Families are facing decisions of leaving the United States with their U.S. citizen children, if they lose their work authorizations, and others are living off their savings or trying to find under-the-table jobs, Shahi said.

“They're broke, and they're tired, and now this, there’s even more reasons to be fearful,” Shahi said.

Anil Shahi Anil Shahi (provided photo)

Families of TPS holders also have to consider leaving the homes and businesses they built in the United States, Shahi said.

“All this time we built our lives here. We built our families here. Some of us are business owners that employ American citizens. We are homeowners. We have mortgages to pay, so our lives have become American. We have integrated into the society so much,” Shahi said.

Since “people are suffering right now,” TPS holders are looking for any form of relief, Shahi said, which is why United for TPS Nepal endorsed the Dignity Act, sponsored by Rep.
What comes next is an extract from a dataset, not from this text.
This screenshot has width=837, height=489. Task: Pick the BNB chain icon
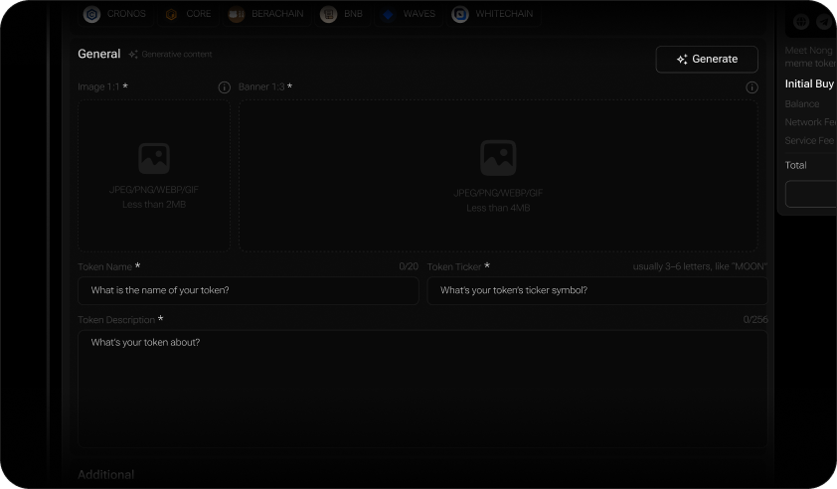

Maria Elvira Salazar (R-FL), which doesn’t provide a pathway to citizenship or legal residency but allows legal permits to work and live in the United States.

While it isn’t ideal, Shahi said the group’s members are looking for “anything that saves us from being detained and deported and allows us to live and work here legally.” He encouraged TPS holders to not let their frustration and sadness about the Supreme Court’s decision deter them from organizing and fighting for civil rights.

“We are humans, not a political agenda,” Harlaine said. “This is a country that has shown humanitarian efforts for decades, for centuries. Don't make an example out of us to prove a point. Think about us as human beings. Think about our young children, our American-born children.”